The speakers included Del Olmo's wife, Magdalena Beltran-del Olmo,
who said that when she was approached about the honor, "My jaw
dropped; I was touched."
"When I found out the location of the school, it was more poignant,"
she said, "because Frank fought so hard for the Belmont area to get
more schools to serve these kids who have been dealing with
overcrowded conditions."
The three-acre, $42.9-million school opened in August, more than a
year behind schedule, at 100 N. New Hampshire Ave., a block west of
Vermont Avenue south of the Hollywood Freeway. An important cog in a
$19.3-billion school construction program, it adds 975 seats to one
of the most crowded student corridors in the Los Angeles Unified
School District.
Del Olmo's first column was about education, and among his last
causes was advocating to finish the star-crossed Belmont Learning
Complex, which he championed even after the project was abandoned.
That school, resuscitated under Supt. Roy Romer, is expected to open
in about 18 months.
Romer spoke briefly, along with Mayor Antonio Villaraigosa. Also on
hand were Del Olmo's daughter, Valentina, a county psychiatric social
worker, and son, Frankie del Olmo Jr., whose struggles with autism
became a periodic subject of his father's columns.
Frankie, 14, wearing jeans and a sweatshirt, stood quietly to one
side during the 90-minute ceremony.
"Frankie is doing a lot better," his mother said. "That first year
and a half was brutal. He missed Dad. He couldn't cry for him. He
couldn't express his emotions. He couldn't talk.
"It's wonderful that my little boy has gotten to a point with his
autism [where] he can hang with a ceremony like this — not only its
length and the noise and many people talking, but just the emotion of
it," she said. "It's about his dad."
Villaraigosa and others described a columnist who was eloquent,
relevant, fearless and just — and always demanding of public
officials.
"I remember some [columns] that were not too kind to me," the mayor
said. After reading about Frankie, "my perception about [del Olmo]

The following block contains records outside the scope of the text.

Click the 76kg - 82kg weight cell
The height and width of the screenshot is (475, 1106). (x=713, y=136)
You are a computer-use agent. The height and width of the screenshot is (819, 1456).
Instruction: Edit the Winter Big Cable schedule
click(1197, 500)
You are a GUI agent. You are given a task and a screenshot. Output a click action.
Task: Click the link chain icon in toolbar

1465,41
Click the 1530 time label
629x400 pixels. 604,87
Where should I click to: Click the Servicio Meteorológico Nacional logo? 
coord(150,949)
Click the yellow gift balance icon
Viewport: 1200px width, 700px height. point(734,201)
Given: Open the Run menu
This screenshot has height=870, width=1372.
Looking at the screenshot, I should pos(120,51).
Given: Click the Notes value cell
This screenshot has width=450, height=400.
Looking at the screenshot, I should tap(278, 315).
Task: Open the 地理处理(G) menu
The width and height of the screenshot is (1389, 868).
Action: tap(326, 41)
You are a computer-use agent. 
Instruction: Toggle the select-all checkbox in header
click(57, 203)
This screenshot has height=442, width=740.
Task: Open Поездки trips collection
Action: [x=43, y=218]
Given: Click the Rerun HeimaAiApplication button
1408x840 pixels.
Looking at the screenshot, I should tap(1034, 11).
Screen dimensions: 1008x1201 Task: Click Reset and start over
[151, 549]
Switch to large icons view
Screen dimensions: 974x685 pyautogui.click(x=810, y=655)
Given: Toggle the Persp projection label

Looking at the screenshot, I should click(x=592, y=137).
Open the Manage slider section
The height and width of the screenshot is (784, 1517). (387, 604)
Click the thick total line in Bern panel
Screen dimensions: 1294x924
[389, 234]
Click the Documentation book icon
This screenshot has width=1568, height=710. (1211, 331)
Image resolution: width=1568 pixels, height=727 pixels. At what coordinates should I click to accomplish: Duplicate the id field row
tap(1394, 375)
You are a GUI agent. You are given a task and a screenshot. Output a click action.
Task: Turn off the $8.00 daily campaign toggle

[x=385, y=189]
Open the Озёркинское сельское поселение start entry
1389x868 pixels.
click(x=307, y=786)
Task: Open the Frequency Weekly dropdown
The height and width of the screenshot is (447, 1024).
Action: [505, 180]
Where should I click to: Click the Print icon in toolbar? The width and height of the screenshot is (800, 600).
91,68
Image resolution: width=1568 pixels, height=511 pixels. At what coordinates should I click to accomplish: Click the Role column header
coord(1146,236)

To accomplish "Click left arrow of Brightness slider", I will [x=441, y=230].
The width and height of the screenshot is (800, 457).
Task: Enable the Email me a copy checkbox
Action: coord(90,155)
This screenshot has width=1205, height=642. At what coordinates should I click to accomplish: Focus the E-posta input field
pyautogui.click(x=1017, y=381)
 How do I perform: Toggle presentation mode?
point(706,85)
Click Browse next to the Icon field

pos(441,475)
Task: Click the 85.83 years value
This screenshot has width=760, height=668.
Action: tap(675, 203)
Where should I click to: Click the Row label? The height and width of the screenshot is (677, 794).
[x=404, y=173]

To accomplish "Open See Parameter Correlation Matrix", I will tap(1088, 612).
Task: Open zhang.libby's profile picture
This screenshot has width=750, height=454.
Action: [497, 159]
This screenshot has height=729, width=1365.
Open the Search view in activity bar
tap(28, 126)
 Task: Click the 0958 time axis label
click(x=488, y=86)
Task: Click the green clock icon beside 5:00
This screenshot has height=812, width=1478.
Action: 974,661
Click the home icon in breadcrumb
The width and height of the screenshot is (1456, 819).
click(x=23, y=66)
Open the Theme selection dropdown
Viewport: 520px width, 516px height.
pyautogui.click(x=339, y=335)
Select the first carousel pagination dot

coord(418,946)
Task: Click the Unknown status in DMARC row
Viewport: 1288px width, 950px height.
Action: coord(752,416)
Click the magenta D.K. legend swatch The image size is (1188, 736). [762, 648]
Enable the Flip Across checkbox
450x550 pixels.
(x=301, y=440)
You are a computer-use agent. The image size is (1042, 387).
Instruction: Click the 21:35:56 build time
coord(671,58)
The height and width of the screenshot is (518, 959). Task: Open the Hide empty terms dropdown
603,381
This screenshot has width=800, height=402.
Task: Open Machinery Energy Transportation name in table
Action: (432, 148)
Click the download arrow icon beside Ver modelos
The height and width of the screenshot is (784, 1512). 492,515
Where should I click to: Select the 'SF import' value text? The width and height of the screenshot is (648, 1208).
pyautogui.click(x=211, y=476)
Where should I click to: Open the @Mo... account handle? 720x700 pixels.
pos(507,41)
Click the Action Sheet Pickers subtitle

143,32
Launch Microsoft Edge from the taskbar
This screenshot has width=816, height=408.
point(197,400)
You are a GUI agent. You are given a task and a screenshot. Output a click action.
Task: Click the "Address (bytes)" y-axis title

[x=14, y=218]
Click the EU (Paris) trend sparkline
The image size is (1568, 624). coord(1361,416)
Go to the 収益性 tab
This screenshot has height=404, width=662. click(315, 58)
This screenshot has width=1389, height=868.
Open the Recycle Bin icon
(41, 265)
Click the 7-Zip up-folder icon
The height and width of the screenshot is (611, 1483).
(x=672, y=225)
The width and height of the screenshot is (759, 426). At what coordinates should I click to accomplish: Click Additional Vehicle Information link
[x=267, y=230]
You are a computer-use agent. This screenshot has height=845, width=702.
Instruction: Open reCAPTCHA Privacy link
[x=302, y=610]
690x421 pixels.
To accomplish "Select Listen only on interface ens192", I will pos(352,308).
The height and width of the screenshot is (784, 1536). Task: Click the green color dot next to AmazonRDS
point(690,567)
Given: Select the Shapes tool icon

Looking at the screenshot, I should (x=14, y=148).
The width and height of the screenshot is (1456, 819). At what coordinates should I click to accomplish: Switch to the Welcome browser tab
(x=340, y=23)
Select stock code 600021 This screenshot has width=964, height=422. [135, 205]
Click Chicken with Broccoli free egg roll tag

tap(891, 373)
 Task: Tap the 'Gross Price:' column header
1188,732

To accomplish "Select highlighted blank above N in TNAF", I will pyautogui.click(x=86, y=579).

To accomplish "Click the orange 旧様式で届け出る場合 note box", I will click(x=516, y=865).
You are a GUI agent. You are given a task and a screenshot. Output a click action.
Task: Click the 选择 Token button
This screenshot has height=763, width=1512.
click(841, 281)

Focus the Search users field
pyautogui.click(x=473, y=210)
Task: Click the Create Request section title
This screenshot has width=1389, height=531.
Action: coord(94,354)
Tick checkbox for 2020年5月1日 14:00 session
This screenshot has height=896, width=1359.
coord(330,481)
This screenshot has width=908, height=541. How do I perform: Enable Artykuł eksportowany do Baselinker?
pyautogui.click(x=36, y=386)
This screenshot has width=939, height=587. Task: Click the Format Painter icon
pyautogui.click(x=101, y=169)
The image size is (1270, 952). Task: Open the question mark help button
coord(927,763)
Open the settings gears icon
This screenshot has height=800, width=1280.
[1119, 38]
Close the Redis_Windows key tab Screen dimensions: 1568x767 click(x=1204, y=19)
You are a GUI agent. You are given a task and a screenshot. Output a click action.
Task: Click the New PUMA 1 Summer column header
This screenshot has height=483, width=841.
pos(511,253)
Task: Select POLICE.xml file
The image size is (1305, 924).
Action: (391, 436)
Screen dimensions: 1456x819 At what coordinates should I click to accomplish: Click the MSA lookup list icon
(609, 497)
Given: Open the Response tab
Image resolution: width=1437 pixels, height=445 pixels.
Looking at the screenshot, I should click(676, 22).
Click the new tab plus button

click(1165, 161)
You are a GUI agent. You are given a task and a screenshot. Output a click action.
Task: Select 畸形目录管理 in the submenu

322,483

completely changed…. I saw a father with love so deep for his son. I
just waited for those pieces." He said he was also moved when the
columnist decided to stop writing about his son, to give him some
privacy.
Early in his career, Del Olmo almost single-handedly represented
people of color at the newspaper. He helped change the face of the
newsroom.
Even Armand M. Vaquer, the representative of the Godzilla Society of
North America, had to agree that the new campus' name was fitting —
while also noting the school's site as the very place where actor
Raymond Burr uttered the immortal phrase: "Look at the size of those
footprints."
On Wednesday, those words applied metaphorically to Del Olmo, who
would have appreciated the public officials who spoke in Spanish and
English, as well as the child mariachis and the school chorus, which
sang a Swahili unity ditty and a new school song whose lyrics include
the line: "We are Frank del Olmo. We love to show our pride."
Above, the plaque at the school's entrance.